E tipi cezaevlerinde 3-4 gün boyunca açık görüş hakkı, mektup, kitap alabilme gibi birçok hakkın 19 Aralık Katliamı’ndan sonra giderek kaybolduğunu kaydeden Özgür, cezaevlerinde görülen baskının dışarıdaki baskıya oranla katıyla hissedildiğini vurguladı. Özgür, “Dışarıdan tüpümüz, yiyeceğimiz gelirdi, soyadı görüş sınırlaması yoktu. 12 Eylül’de ne olduğunu anlayamadık ama 13 Eylül’de bütün haklarımız alınmış oldu. Operasyonlar dışarıda peyderpey yapılmıştı ama cezaevlerindekiler ellerinin altındaydı. Baskıyla, şiddetle İstiklal Marşı söyletmekten tutun da aklınıza gelebilecek her türlü baskıyı uygulamaya çalıştılar. Ondan sonra bütün haklarımız gitti. İlk olarak haftada bir 15 dakikaydı görüş, dışarıdan her şey yasaklandı. Giysilerimizin dışında her şey yakıldı” ifadelerini kullandı. 
 
‘Cezaevleri gündem olmuyor’
 
Diyarbakır Cezaevi’nde Mazlum Doğan’ın kendini yakarak protesto ettiği eylemin ardından birçok hakkın her cezaevinin kendi özgününde yapılan eylemlerle parça parça alınabildiğini söyleyen Özgür, “1996’daki ölüm oruçlarında ise çok taleple çıkıldı, çok canlar yitirildi. F tipi cezaevleri sonrasında şimdiki gibi çok yoğun faşist saldırılar olmadı. 10 sene önce bu günkü kadar ağır değildi cezaevi koşulları. Geçmişte her bir kampanya sonuç alırdı. Şimdi ise mahkemeye getirilirken serviste bile ölebiliyor ve bu gündem bile olmuyor” ifadelerini kullandı. 
 
‘12 Eylül’de apoletli hakimler bile bizi dinlerdi’
 
Müzakere döneminin ardından Kürtlere dönük çok yoğun bir imha politikasının izlendiğinin altını çizen Özgür, şöyle devam etti: “12 Eylül’de de böyleydi.
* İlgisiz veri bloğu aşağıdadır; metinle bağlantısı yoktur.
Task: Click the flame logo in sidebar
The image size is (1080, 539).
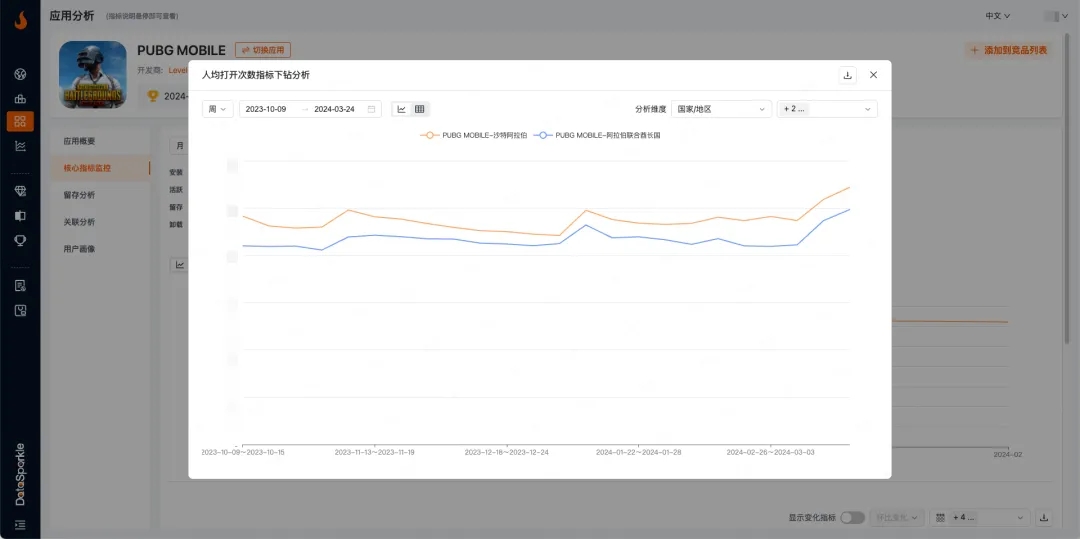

Ben Türk’üm ama daha çok baskı görüyordum, ‘Senin bu Kürtlerle ne işin var’ denilerek ayrıştırmaya, ötekileştirmeye çalıştılar. Bugün Diyarbakır Cezaevi’nde yaşananları Burdur’da, Denizli’de yaşamadık. Diyarbakır bambaşka bir cehennemdi. O kimlikten olan insanlara daha fazla baskı yapılıyordu. Devlet asimilasyon politikası izliyor, ağzını açan ceza alıyor ve savunma hakları yok. 12 Eylül’de yargılanırken bile apoletli hakimler bizi sabırla dinlerlerdi. Şimdi o da yok. Sadece Leyla Güven değil Selahattin Demirtaş AİHM kararına rağmen cezaevinde tutuluyor. HDP yöneticilerinin cezaevine atılması bir şeylerden korkulduğunun göstergesidir.”